What you need to do: Pull out each line of the data below that contains the word "Select". Treat uppercase and lowercase as different.

Provided records:
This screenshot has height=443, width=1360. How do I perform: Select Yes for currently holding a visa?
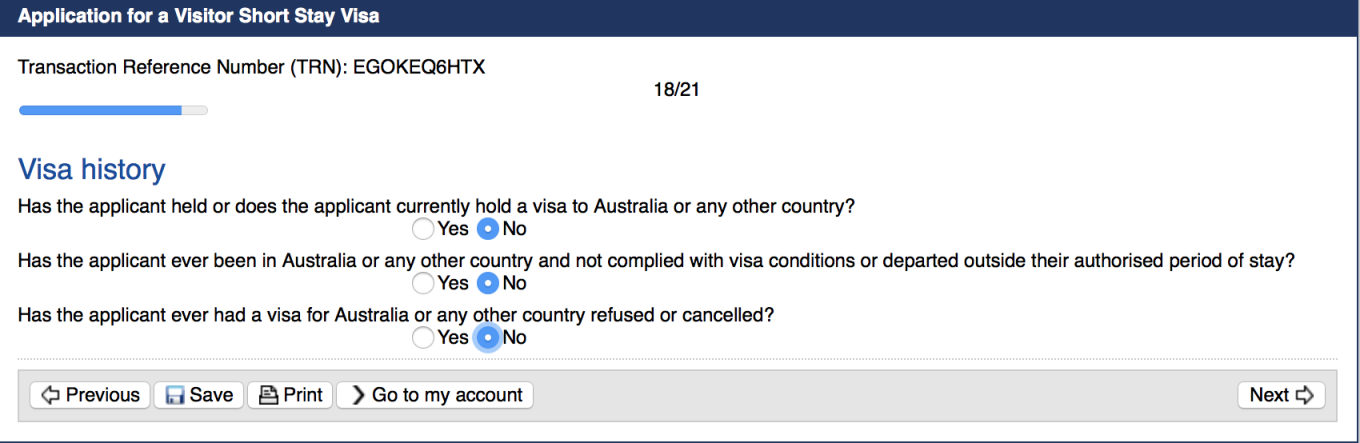[x=423, y=229]
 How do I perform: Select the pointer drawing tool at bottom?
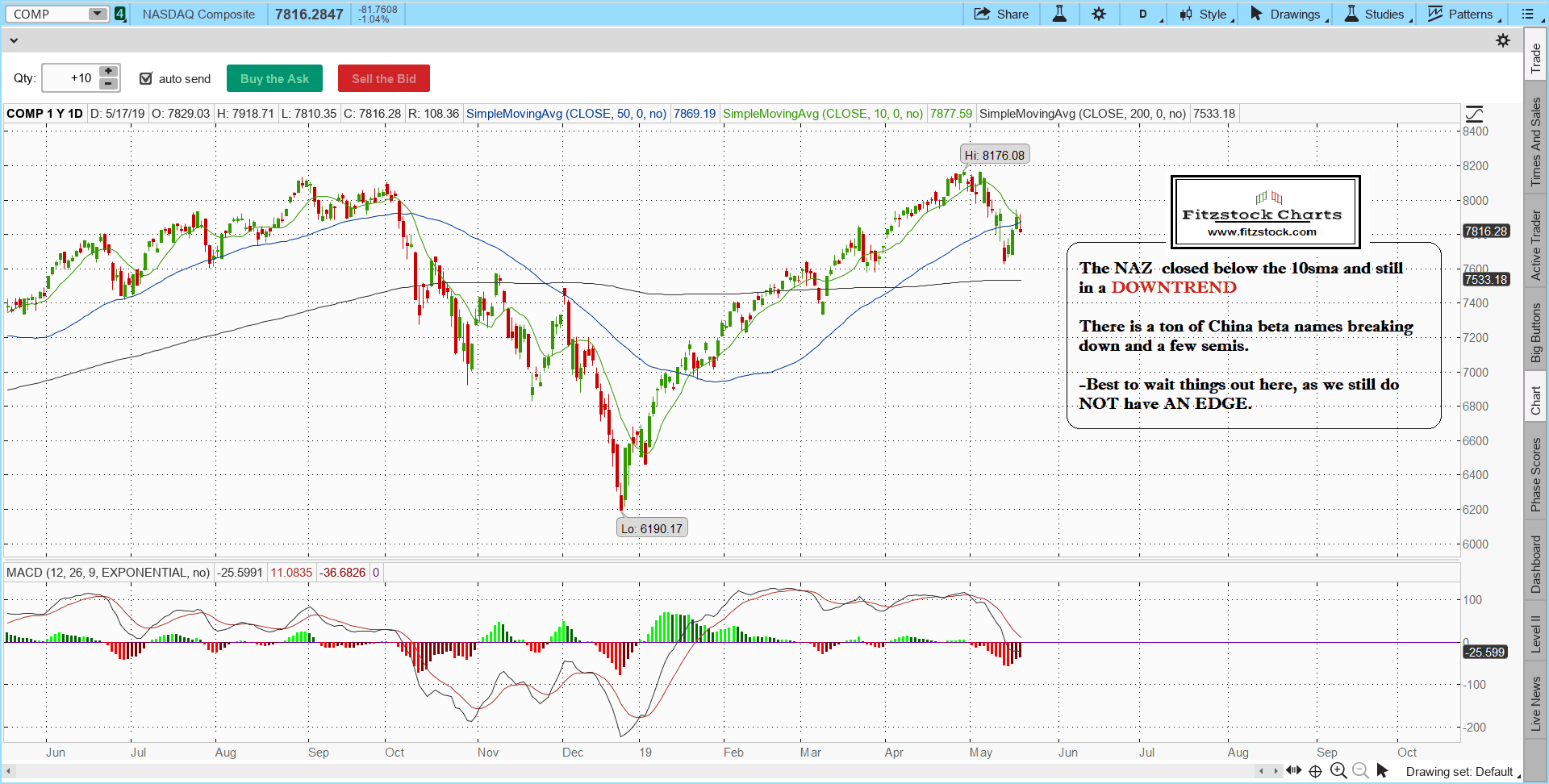pos(1382,771)
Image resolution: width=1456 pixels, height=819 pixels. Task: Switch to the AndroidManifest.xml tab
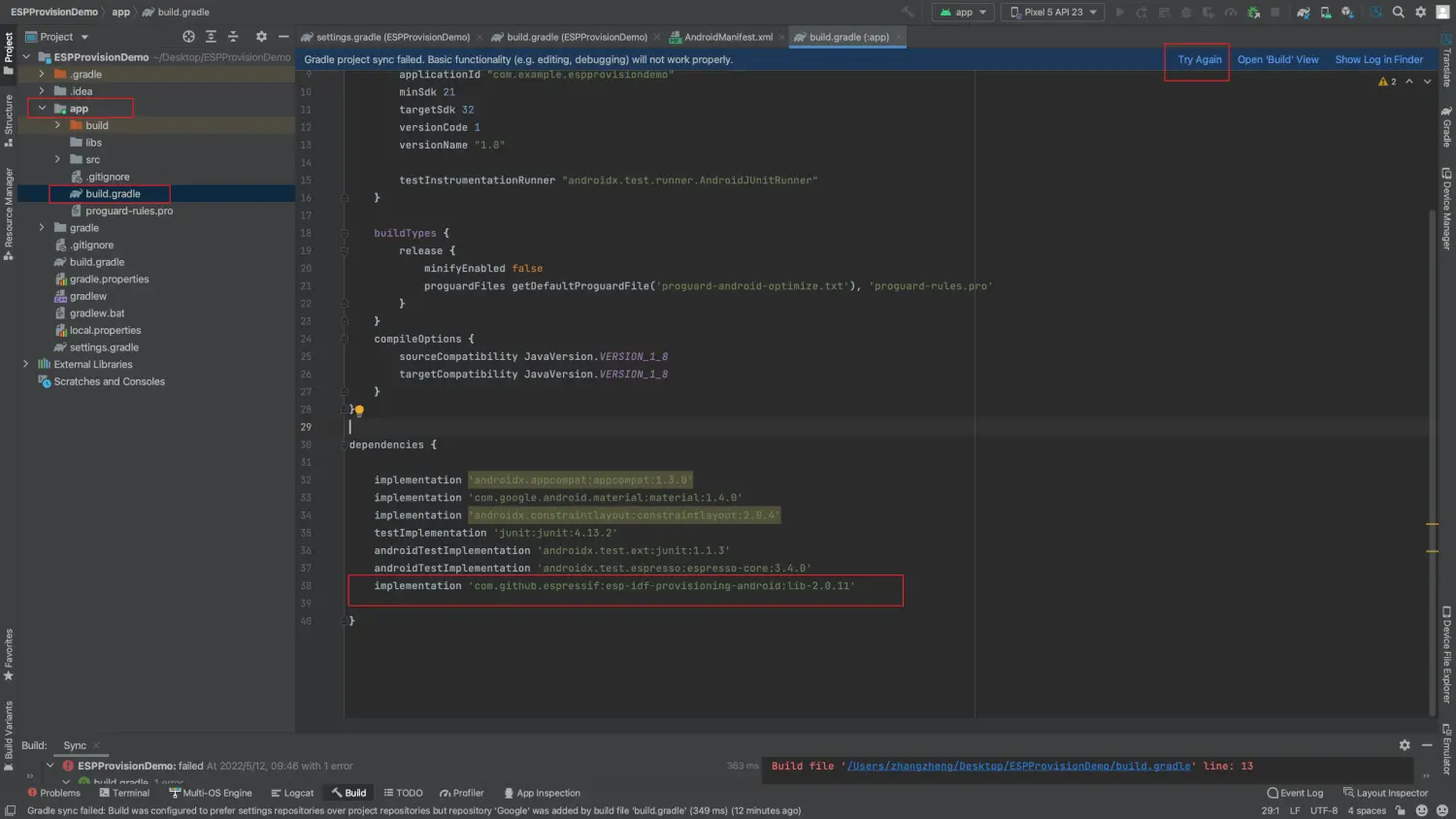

Reply to the exercise:
This screenshot has height=443, width=1360. How do I perform: Select Yes for currently holding a visa?
 How do I perform: Select the pointer drawing tool at bottom?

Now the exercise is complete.